- US consumer prices fell 0.4% in June from May — the first monthly CPI decline in six years, since April 2020 — driven by the largest single-month drop in gasoline prices since 2022; gasoline fell nearly 10% in June as Iran war energy shock pressures temporarily eased, providing meaningful relief at the pump and dragging the headline index into negative territory for the first time since the early pandemic; the drop came as the worst of the conflict’s initial energy market disruption started to fade, giving consumers a brief respite from elevated prices.
- Core CPI — excluding food and energy — was flat month-over-month in June, and a closely-watched services gauge that strips out housing and energy costs fell 0.2%, matching the biggest monthly decline since the pandemic’s onset; motor vehicle insurance premiums fell by the most since 2020, communication services prices declined, hotel rates dropped the most in over a year, and core goods including apparel and used cars also declined — a broad softening in underlying inflation that gives the Federal Reserve breathing room ahead of its July meeting; investors responded by scaling back bets on a July rate hike, and Treasury yields fell.

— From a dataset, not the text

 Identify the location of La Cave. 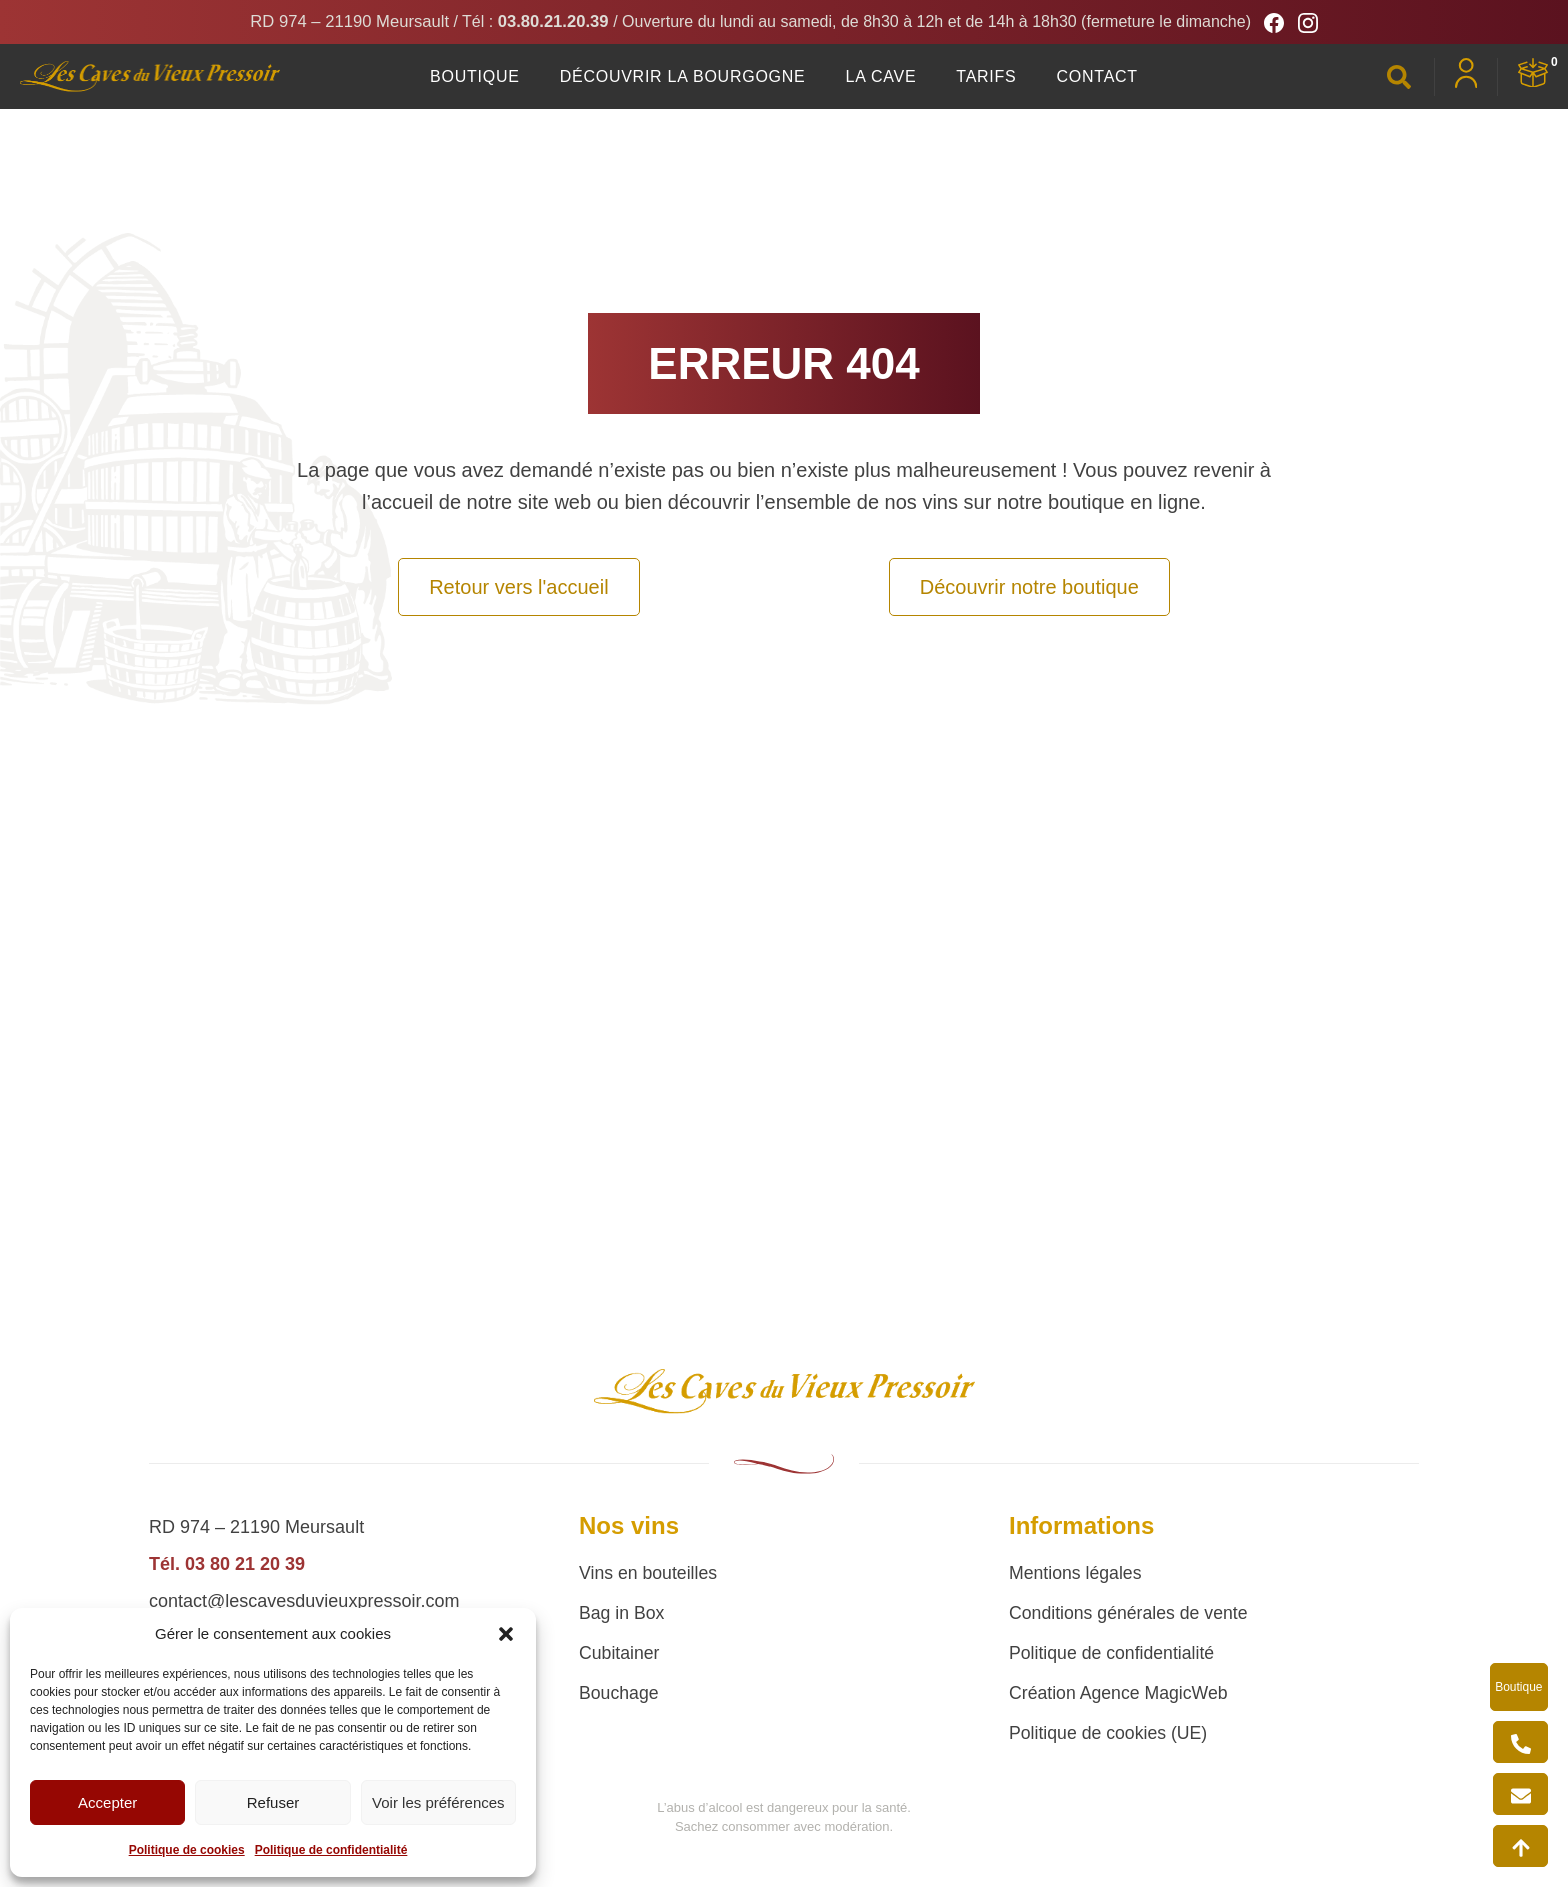
(881, 76).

- Annual inflation gauges remain elevated despite the monthly relief: headline CPI is up 3.5% from a year earlier and core CPI is up 2.6% year-over-year — both well above the Fed’s 2% target — leaving Fed Chairman Kevin Warsh to strike a delicate balance in congressional testimony Tuesday, where he stated the Fed has “no tolerance” for persistently elevated inflation while declining to signal an imminent rate hike; Bloomberg Economics concludes the soft June data “take a July hike off the table” and support a Fed on hold for the rest of the year, though the caveat is a renewed Iran flare-up that could reverse the gasoline relief within weeks.

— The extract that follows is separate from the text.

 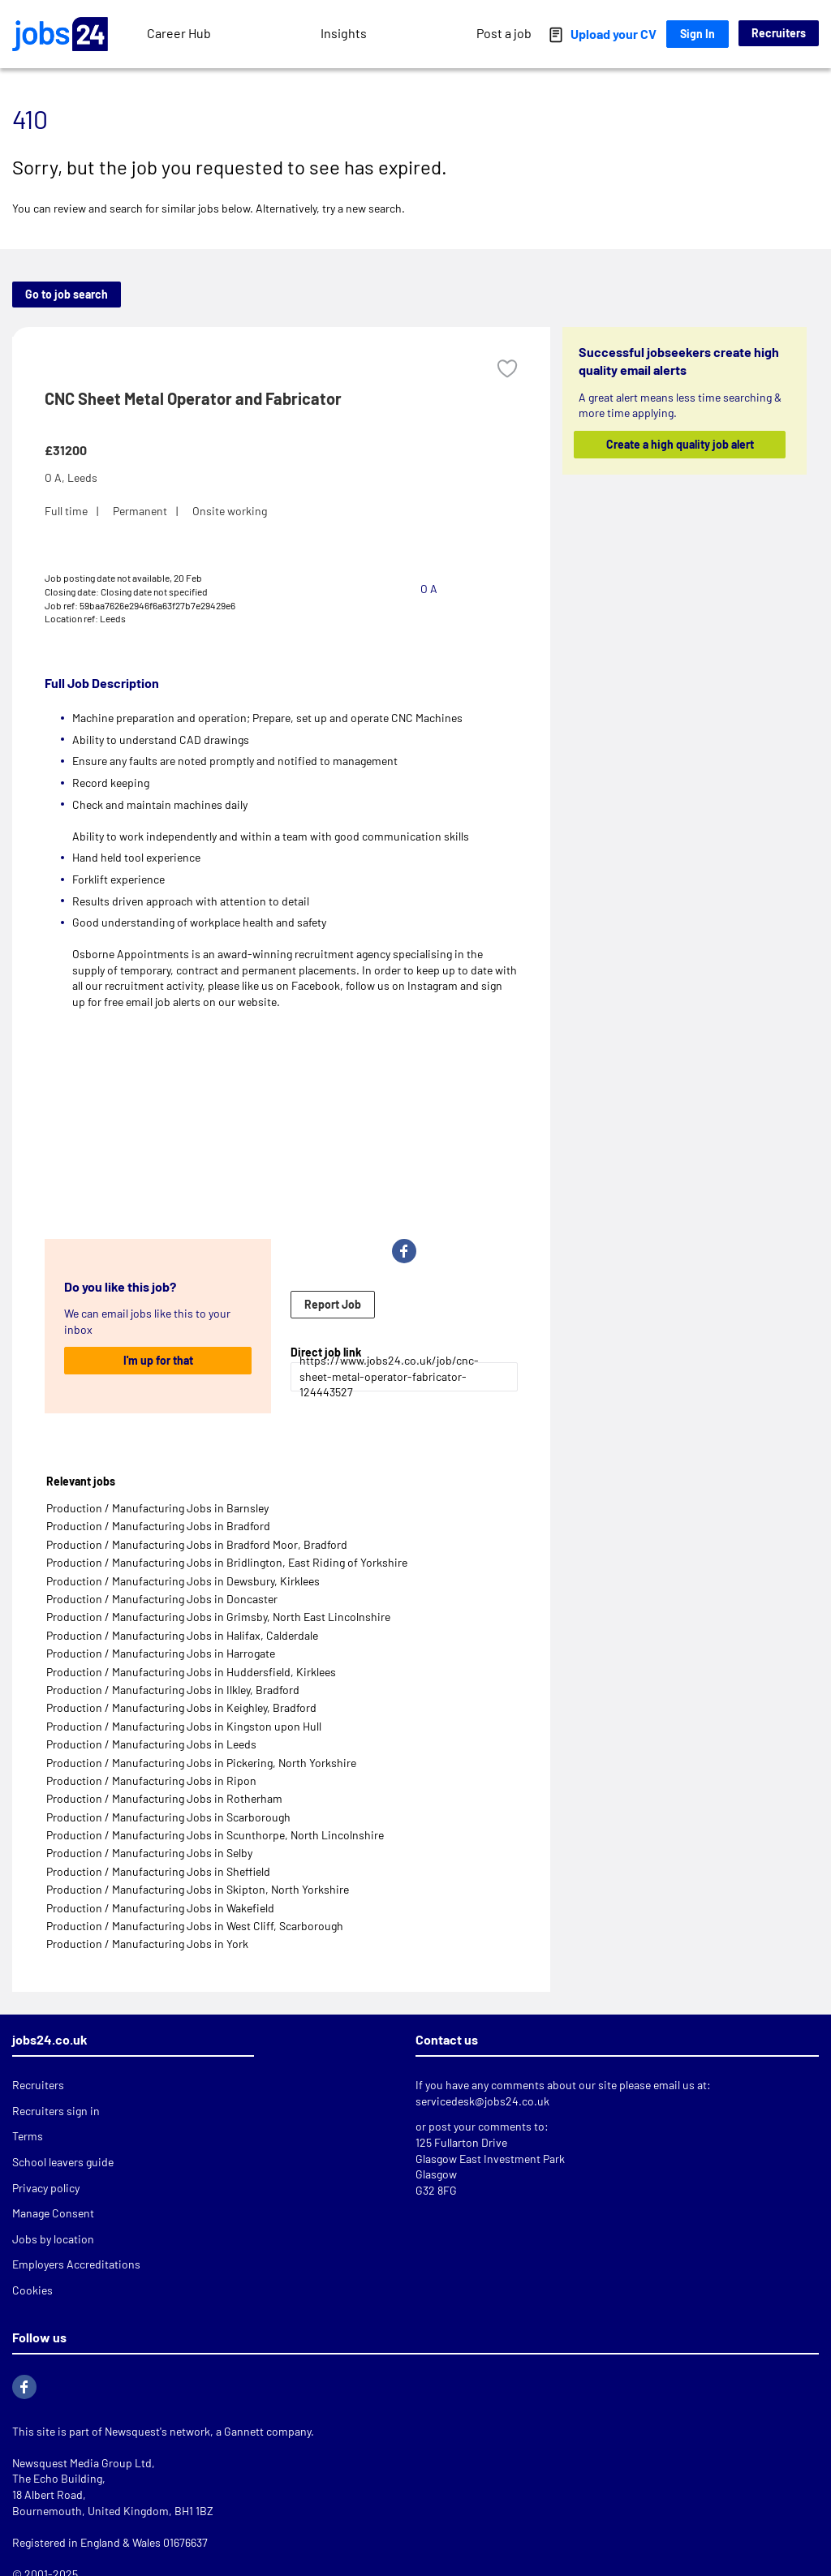 I want to click on Production / Manufacturing Jobs in Ripon, so click(x=151, y=1780).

- The inflation report contains a striking outlier in the technology sector: computer software and accessories prices jumped 2.3% in June alone and surged a record 17.4% from a year earlier — a category economists are watching as a potential signal of AI-driven demand pressures on enterprise and consumer software that may not respond to traditional monetary policy; the Fed’s June meeting minutes flagged precisely this scenario — sustained AI-driven demand as a structural inflation risk alongside the Middle East conflict and tariffs — suggesting software price acceleration could be a persistent rather than transitory inflation source heading into 2027.
What Happened?
US CPI fell 0.4% in June from the prior month — the first monthly consumer price decline since April 2020. A nearly 10% plunge in gasoline prices drove the headline drop as the acute energy shock from the Iran war began to ease. Core CPI was flat month-over-month. Annual headline CPI remained at 3.5% and core at 2.6%. The S&P 500 rose and Treasury yields fell on the report. Fed Chairman Warsh said the Fed has “no tolerance” for elevated inflation but did not signal a July rate hike. Bloomberg Economics now sees the Fed on hold for the rest of 2026.
Why It Matters?
The June report is genuinely good news for the Fed — but it comes with an expiration date. The gasoline drop is the direct result of Iran war energy dynamics temporarily easing, and the renewed US-Iran hostilities reported the same day the CPI landed risk putting energy prices back on an upward trajectory as soon as July. If gasoline reverses in July, the disinflation signal from June will look like a one-month blip rather than a trend. The Fed is getting a gift of time — a July hike is off the table — but the structural inflation risks from the Iran conflict, tariffs, and now record-setting AI-driven software price inflation remain squarely in place.
What’s Next?
Watch Wednesday’s PPI data for additional PCE feed-through signals, and watch oil markets daily as the Iran conflict evolves — a re-escalation in Hormuz could fully offset June’s gasoline relief within one reporting period. The Fed’s July 30-31 meeting is now expected to result in no action, but the language of the statement will be closely watched for signals on the September meeting. The record 17.4% year-over-year surge in software and computer accessories prices deserves sustained attention as a potential new inflation vector that monetary tightening alone may not easily tame.